Akismet, centralised spam combating solution by Matt

Akismet's Homepage Matt Mullenweg announced a new spam combating service -- Akismet. If you are a personal blogger, or pro-blogger-wannabe who cannot make more than $500 a month, Akismet is free for you to use. If it is a commercial site, or you are making big bucks from your blogsites -- then a commercial license needs to be acquired starting from $5/month.

So, how does Akismet catch spams? How does it reduce false positives? What sort of algorithm does it use? Well, hmmm. We don't know. Akismet is a centralised spam classifying service. For every comment received by your blog, it gets delivered to a centralised server, using a REST-based API. If the big brain on that server doesn't like, it yells back "Spam!!!" and so that comment will be marked.

So, how does this centralised server determine whether a comment is a ham or a spam? According to the FAQ,

When a new comment, trackback, or pingback comes to your blog it is submitted to the Akismet web service which runs hundreds of tests on the comment and returns a thumbs up or thumbs down.

Hmm. Probably something like SpamAssassin but for blog comments. According to Michael Hampton, it "entirely replace plugins such as wp-hashcash, Spam Karma 2, AuthImage, etc" so I guess they must have sampled some of those implementations. Further on, he mentioned that he has "integrating CJD's Spam Nuker". So we probably get some idea what kind of backend does it have.

It also allows the users to manually classify comments as spam or ham. In the sense it might have some kind of Bayesian classifier that can be trained. Useful to report all the false positive. and false negatives.

So, what's good about Akismet?

  • A large sample of comment spams allows its Bayesian classifier to be thoroughly trained.
  • Centralised service so Matt and co can do all the fine tuning without touching your site. No more updates for algorithm changes.
  • Nice API that can be easily integrated into other blog tools. There might even command-line tools that can submit spam/ham in bulk.

But why I probably would not use it?

  • A centralised server. I hate latency, especially my blogs are hosted somewhere half way around the world to Akismet's central server.
  • A centralised service. Just imagine millions of WordPress blogs download this plugin and deploy it today, and send millions of comments to this potentially CPU intensive classifying job...
  • A centralised user-trained classification service. Although FAQ said that it is unlikely to poison the classifier (probably some kind of jail on a per-API key level), I just don't feel right when someone anonymous blogger is moderating my comments.
  • I don't earn USD$500 a month blogging, but I hope one day I will. (Currently projecting when un*x time(2) wraps around...)
  • But most importantly, I don't get spams. Well. Rarely -- to a point that it has never bothered me, when I require all first-time commenters to be moderated, which should be a default option for WordPress.
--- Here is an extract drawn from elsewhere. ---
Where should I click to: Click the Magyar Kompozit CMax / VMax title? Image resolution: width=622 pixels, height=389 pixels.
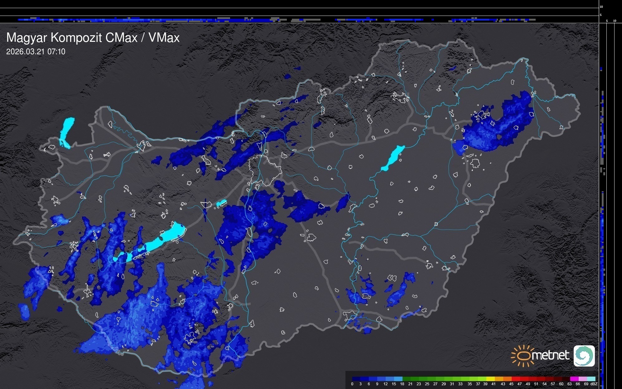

Still, I applaud for this great product. Not perfect, but probably still the next best thing than that red button labelled "Kill All Spammers".

Update: Since I moved the site to DreamHost, I have actually started to use Akismet, and was surprised by the result -- it is quite good. Centralised issue still concerns me. Things like Ping-o-matic outage can really stall blog posting, but fortunately Akismet plugin has good built-in timeout so that it will give up if the server is not responsive.